# Условие задачи
Найдите в записях ниже все строки, где встречается слово «width», и выпишите каждую из них целиком. Регистр букв учитывается.

# Исходные данные
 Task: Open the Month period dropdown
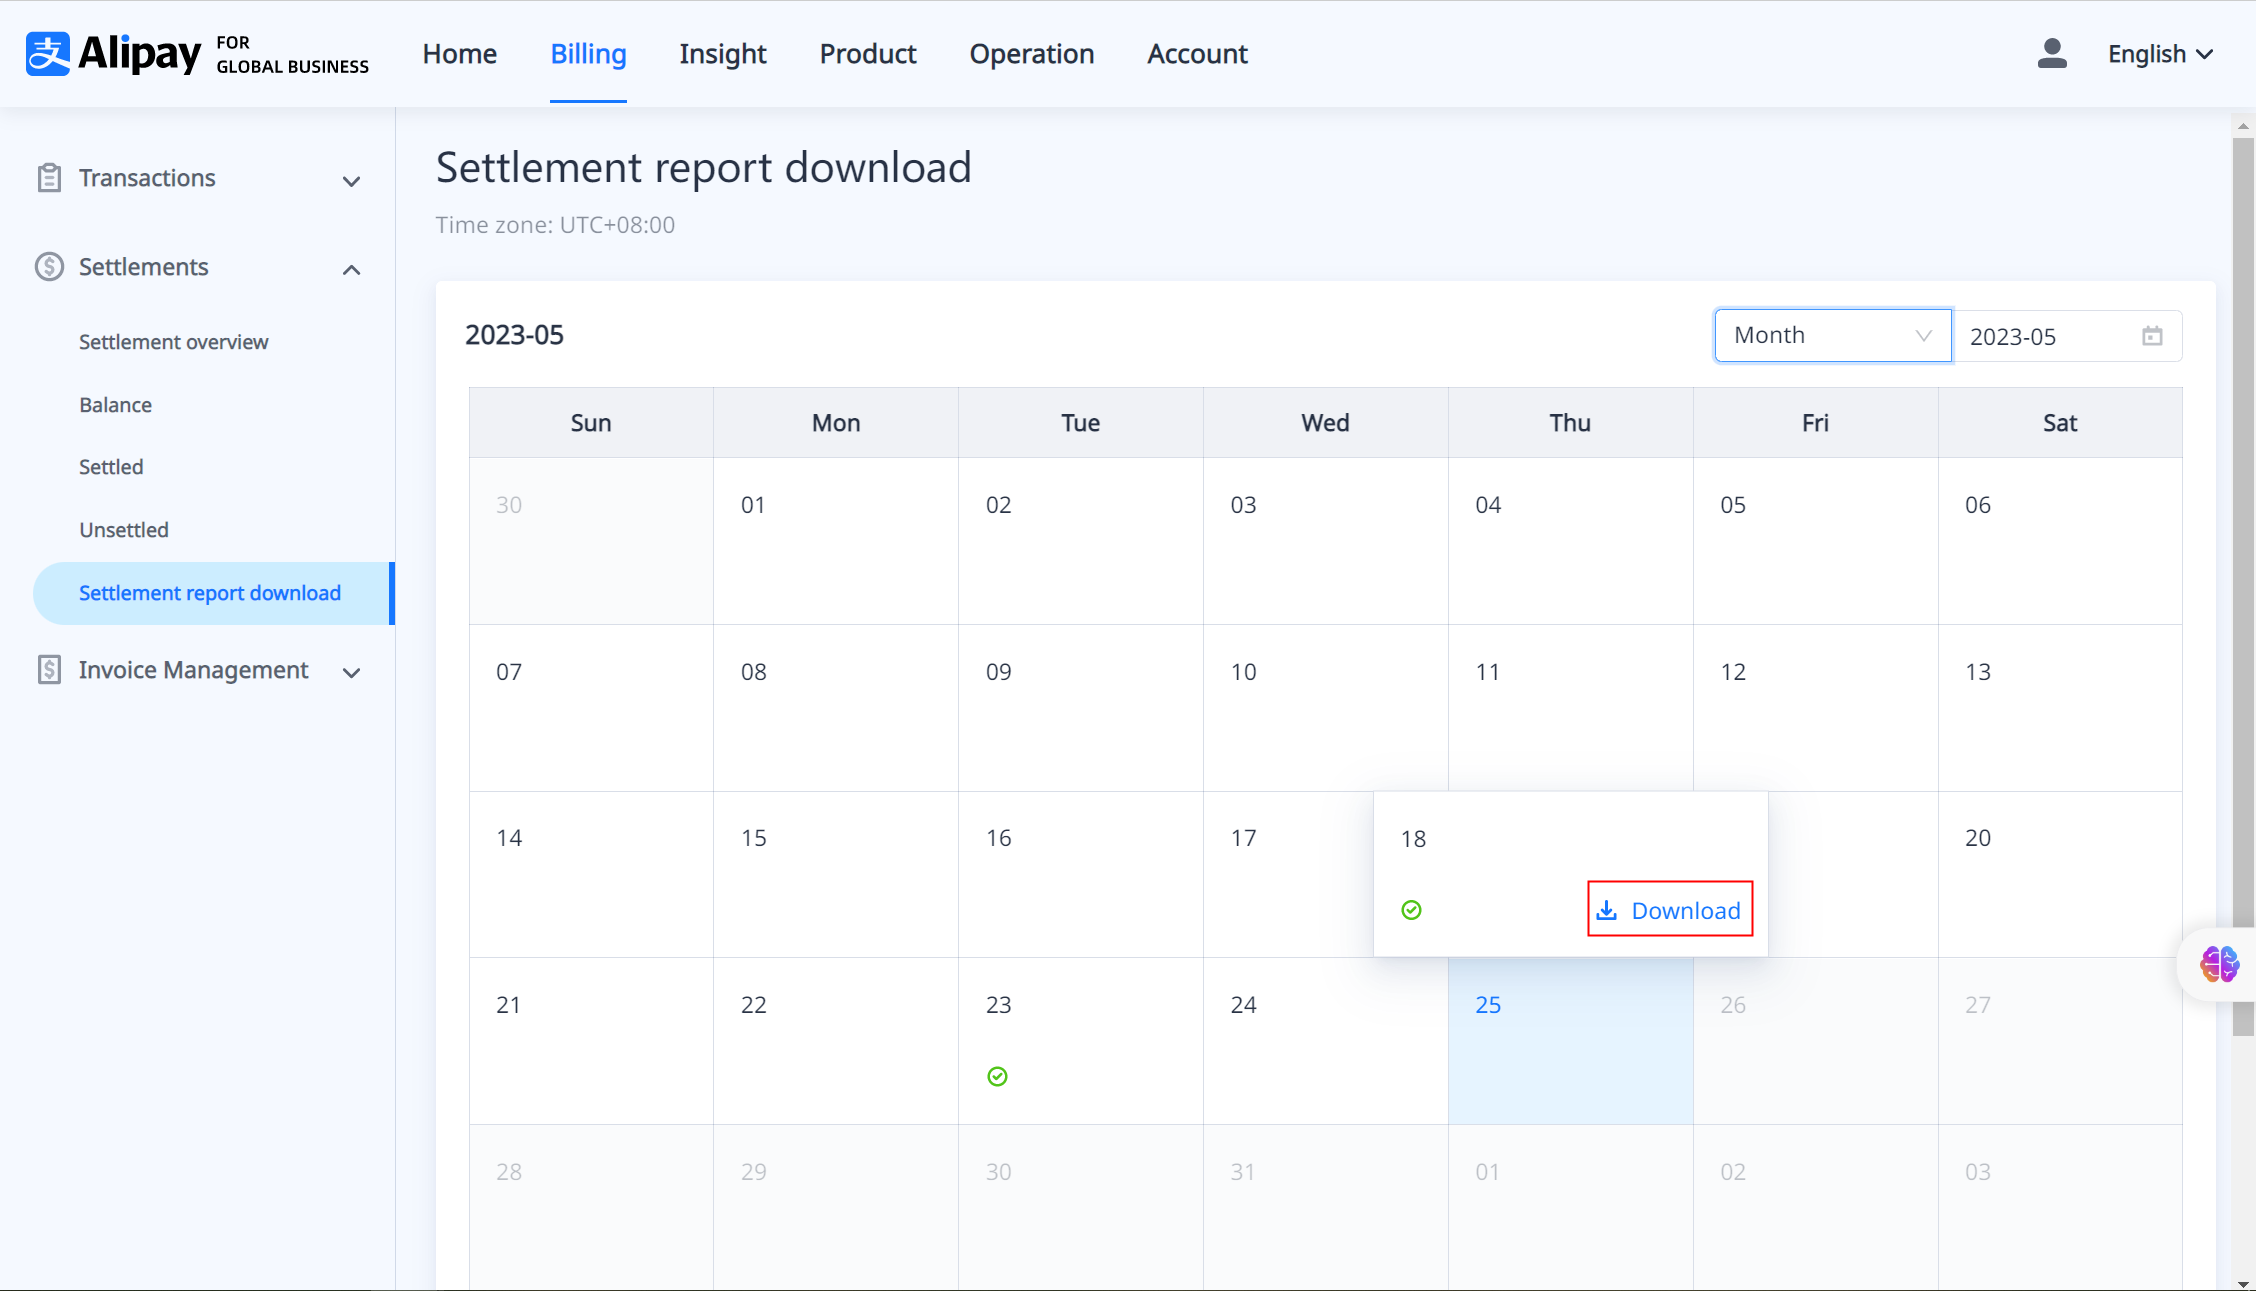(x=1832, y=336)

---

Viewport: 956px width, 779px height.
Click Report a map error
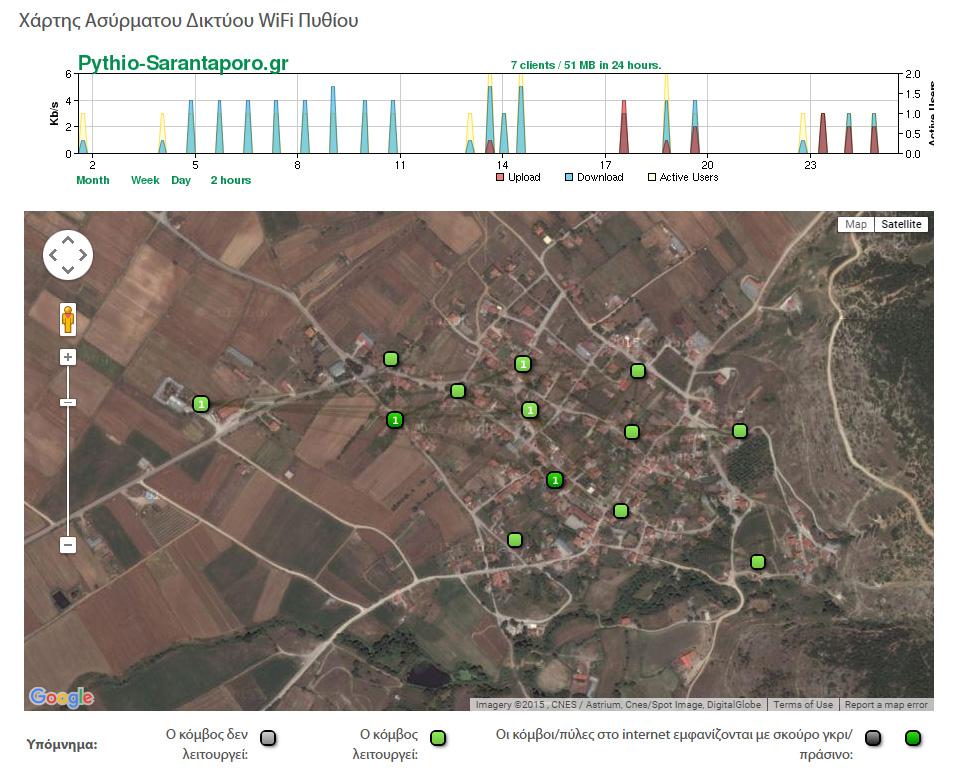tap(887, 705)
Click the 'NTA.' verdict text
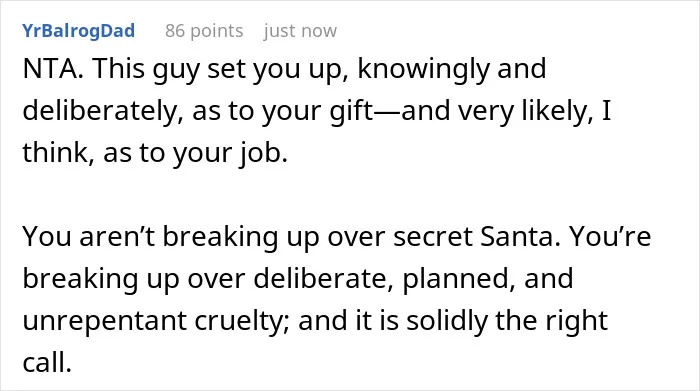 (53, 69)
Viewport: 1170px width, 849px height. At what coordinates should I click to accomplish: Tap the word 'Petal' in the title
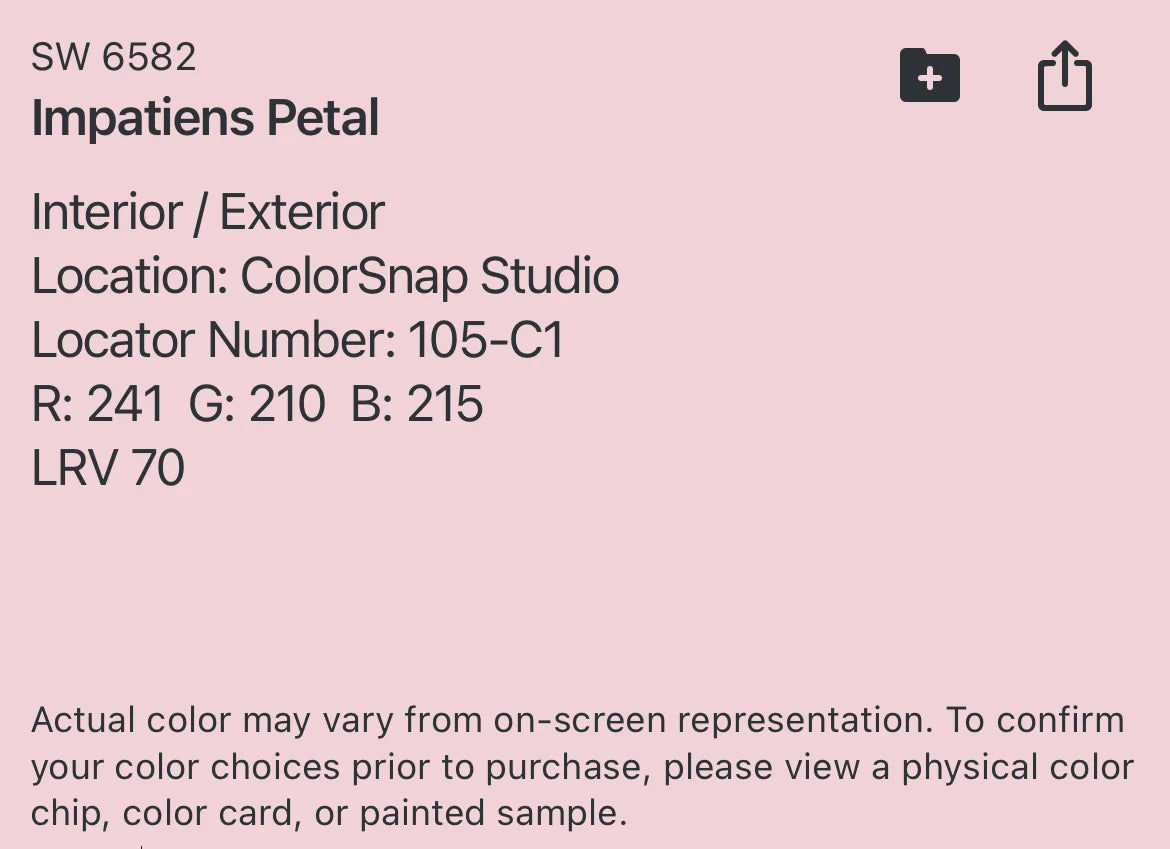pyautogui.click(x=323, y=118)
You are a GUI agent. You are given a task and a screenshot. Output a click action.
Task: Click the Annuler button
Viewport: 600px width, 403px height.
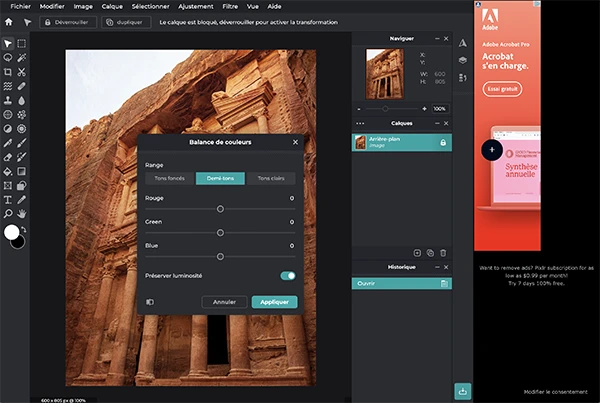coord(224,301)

# Окончательный ответ
Viewport: 956px width, 779px height.
Viewport: 1170px width, 849px height. At what coordinates should I click to accomplish: Tap the word 'Petal' in the title
Viewport: 600px width, 403px height.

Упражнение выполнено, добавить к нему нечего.